* Record excerpts
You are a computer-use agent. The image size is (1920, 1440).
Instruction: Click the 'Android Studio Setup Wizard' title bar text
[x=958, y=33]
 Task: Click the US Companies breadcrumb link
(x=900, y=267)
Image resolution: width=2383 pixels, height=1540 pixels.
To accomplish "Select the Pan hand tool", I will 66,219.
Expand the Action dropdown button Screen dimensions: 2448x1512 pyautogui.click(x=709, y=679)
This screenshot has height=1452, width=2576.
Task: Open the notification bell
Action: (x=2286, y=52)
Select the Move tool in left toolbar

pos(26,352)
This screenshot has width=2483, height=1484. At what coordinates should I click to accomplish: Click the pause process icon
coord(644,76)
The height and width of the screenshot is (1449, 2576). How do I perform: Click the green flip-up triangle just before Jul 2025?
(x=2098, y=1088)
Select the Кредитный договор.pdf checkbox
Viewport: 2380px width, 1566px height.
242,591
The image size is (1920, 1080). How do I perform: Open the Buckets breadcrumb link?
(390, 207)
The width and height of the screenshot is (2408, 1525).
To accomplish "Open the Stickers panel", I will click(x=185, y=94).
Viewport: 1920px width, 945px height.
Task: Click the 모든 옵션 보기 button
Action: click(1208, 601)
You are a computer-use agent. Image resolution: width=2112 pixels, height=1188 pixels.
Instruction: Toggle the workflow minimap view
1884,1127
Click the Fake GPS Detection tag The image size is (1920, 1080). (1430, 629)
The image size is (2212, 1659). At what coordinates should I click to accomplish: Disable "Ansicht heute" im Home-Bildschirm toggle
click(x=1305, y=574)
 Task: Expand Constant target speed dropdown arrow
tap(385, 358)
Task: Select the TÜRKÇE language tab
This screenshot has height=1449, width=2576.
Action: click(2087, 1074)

* What you need to do
Reproduce every entry above so that each one matches its source exactly.

* Task result
You are a computer-use agent. The image size is (1920, 1440).
Instruction: Click the 'Android Studio Setup Wizard' title bar text
[x=958, y=33]
 Task: Click the US Companies breadcrumb link
(x=900, y=267)
Image resolution: width=2383 pixels, height=1540 pixels.
To accomplish "Select the Pan hand tool", I will 66,219.
Expand the Action dropdown button Screen dimensions: 2448x1512 pyautogui.click(x=709, y=679)
This screenshot has height=1452, width=2576.
Task: Open the notification bell
Action: (x=2286, y=52)
Select the Move tool in left toolbar

pos(26,352)
This screenshot has width=2483, height=1484. At what coordinates should I click to accomplish: Click the pause process icon
coord(644,76)
The height and width of the screenshot is (1449, 2576). How do I perform: Click the green flip-up triangle just before Jul 2025?
(x=2098, y=1088)
Select the Кредитный договор.pdf checkbox
Viewport: 2380px width, 1566px height.
242,591
The image size is (1920, 1080). How do I perform: Open the Buckets breadcrumb link?
(390, 207)
The width and height of the screenshot is (2408, 1525).
To accomplish "Open the Stickers panel", I will click(x=185, y=94).
Viewport: 1920px width, 945px height.
Task: Click the 모든 옵션 보기 button
Action: click(1208, 601)
You are a computer-use agent. Image resolution: width=2112 pixels, height=1188 pixels.
Instruction: Toggle the workflow minimap view
1884,1127
Click the Fake GPS Detection tag The image size is (1920, 1080). (1430, 629)
The image size is (2212, 1659). At what coordinates should I click to accomplish: Disable "Ansicht heute" im Home-Bildschirm toggle
click(x=1305, y=574)
 Task: Expand Constant target speed dropdown arrow
tap(385, 358)
Task: Select the TÜRKÇE language tab
This screenshot has height=1449, width=2576.
Action: click(2087, 1074)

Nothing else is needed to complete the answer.